» **DATASET CONTENT**:
◆ ◆ ◆ ◆ ◆
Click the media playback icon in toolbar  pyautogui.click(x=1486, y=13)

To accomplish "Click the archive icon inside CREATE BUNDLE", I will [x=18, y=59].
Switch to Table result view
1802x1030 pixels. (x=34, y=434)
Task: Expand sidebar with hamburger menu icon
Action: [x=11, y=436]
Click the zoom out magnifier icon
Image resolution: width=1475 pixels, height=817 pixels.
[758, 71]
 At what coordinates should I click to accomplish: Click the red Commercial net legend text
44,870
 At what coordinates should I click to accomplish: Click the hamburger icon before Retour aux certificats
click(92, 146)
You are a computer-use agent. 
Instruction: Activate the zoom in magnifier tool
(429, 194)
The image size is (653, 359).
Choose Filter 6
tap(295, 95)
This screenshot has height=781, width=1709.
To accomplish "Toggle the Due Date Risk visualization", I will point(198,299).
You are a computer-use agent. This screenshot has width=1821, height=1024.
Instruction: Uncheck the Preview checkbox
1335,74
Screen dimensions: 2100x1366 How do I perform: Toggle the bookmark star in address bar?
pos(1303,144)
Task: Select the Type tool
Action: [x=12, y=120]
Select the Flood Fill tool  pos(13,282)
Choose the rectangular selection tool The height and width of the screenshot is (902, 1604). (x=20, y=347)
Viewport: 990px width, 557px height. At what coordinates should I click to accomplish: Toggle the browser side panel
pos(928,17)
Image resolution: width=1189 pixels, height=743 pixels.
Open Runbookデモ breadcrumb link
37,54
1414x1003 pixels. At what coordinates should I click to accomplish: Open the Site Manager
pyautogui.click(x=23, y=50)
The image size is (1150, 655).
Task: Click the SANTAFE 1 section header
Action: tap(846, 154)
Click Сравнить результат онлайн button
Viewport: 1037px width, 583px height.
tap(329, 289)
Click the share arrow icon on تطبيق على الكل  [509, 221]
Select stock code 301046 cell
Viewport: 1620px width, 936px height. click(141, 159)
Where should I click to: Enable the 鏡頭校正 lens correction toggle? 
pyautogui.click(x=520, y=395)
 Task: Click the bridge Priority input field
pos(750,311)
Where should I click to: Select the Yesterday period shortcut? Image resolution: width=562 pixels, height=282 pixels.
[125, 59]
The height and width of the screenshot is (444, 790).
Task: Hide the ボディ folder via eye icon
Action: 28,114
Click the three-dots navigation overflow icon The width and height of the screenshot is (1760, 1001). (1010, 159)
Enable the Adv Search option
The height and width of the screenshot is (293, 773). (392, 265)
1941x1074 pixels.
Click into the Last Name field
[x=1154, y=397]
◆ ◆ ◆ ◆ ◆
» **TASK STATEMENT**: Whenever a line of the entries contains the string "computer", copy that line.

» **ANSWER SECTION**:
You are a computer-use agent. 
You are a computer-use agent. This screenshot has width=1821, height=1024.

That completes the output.